A propósito, o roteiro adaptado por Greengrass e Luke Davies confia todas as fichas no relacionamento quase paternal desabrochado entre ambos. É particularmente emocionante acompanhar como um homem que tem seus problemas familiares passados se torna um guardião da garotinha, insistindo na tentativa de fazê-la apagar suas memórias dolorosas e privando-a de toda a maldade que surge para dificultar a viagem. Ambientado em 1870, o roteiro é esperto e cumpre um dever histórico por aproveitar a trajetória dos personagens para mostrar o sentimento de ódio que pairava sobre a nação, principalmente o preconceito com indígenas, mexicanos e a resistência dos brancos com a recém-promulgada 13ª emenda, que pôs fim ao regime escravocrata nos Estados Unidos.

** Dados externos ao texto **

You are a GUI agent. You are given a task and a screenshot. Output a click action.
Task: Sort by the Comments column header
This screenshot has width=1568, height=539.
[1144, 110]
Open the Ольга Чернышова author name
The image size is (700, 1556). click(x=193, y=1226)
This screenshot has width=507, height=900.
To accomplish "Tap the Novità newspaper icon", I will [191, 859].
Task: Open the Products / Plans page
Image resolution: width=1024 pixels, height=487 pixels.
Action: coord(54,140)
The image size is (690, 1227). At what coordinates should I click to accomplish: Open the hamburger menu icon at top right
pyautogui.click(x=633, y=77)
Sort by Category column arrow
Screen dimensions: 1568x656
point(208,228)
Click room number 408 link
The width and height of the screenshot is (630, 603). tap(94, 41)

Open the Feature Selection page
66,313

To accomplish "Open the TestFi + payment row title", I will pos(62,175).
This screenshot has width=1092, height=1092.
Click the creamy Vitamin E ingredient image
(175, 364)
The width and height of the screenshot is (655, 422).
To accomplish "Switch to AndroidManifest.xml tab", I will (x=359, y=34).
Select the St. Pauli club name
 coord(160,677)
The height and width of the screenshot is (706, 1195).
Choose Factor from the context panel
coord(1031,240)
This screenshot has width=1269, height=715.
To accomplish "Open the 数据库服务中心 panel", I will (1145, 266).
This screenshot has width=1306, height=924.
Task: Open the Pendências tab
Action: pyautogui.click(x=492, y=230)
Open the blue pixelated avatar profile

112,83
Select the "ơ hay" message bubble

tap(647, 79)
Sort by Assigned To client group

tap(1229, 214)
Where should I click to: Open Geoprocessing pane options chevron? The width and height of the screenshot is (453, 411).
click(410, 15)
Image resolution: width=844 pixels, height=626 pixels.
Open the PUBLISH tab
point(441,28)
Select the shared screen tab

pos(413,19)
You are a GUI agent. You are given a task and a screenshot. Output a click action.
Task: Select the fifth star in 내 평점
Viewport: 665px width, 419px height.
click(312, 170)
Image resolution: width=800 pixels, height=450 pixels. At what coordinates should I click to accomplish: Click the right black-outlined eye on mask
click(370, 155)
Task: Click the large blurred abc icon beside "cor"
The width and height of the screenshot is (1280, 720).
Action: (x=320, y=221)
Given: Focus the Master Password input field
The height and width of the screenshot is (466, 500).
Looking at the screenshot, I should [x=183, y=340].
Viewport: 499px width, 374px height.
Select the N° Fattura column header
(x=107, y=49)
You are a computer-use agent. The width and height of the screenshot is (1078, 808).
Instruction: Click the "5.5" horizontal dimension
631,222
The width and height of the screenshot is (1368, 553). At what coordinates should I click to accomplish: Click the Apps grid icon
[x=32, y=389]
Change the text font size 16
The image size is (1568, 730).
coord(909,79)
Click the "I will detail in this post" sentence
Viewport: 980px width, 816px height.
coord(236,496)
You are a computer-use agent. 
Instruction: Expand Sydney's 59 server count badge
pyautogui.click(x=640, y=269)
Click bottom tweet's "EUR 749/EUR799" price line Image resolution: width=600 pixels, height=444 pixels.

Após “Capitão Phillips” (2013), Greengrass e Tom Hanks retomam a parceria. Acostumado a incorporar o “herói humilde”, pra variar, o ator está ótimo e é muito fácil comprar a sua benevolência, afinal, é Tom Hanks e ele não faz mal a uma mosca. A novidade do elenco é reservada à atriz-mirim Helena Zengel no papel de Johanna, que tem a expressividade a seu favor na composição de uma personagem misteriosa e que vai diluindo o comportamento arisco conforme a história avança.
O departamento técnico de “Relatos do Mundo” é admirável, a começar pela fotografia assinada pelo polonês Dariusz Wolski, que explora diferentes camadas de filtros para dar o tom de iluminação adequado a cada cena. É um trabalho esplêndido, e certamente a direção contribui com a preferência dos planos abertos, valorizando também a soberba constituição dos cenários. O esmero com o complexo design sonoro do longa pode ser identificado nos detalhes, como o som da arma, os barulhos da carroça em que os personagens estão à bordo e o onipresente barulho do vento, por exemplo. Por fim, a sonoridade caprichada do longa também encontra sintonia com a texturizada e fascinante trilha sonora composta pelo veterano James Newton Howard.
“Relatos do Mundo” é um faroeste tradicional, à moda antiga, mais do mesmo, porém mesmo recolhido em sua zona de conforto, a produção é vigorosa em criar conexão com o espectador, além de esteticamente refinada. É o filme ideal para sentar com o pai no sofá da sala e apertar o play.
“Relatos do Mundo” está disponível no streaming da Netflix.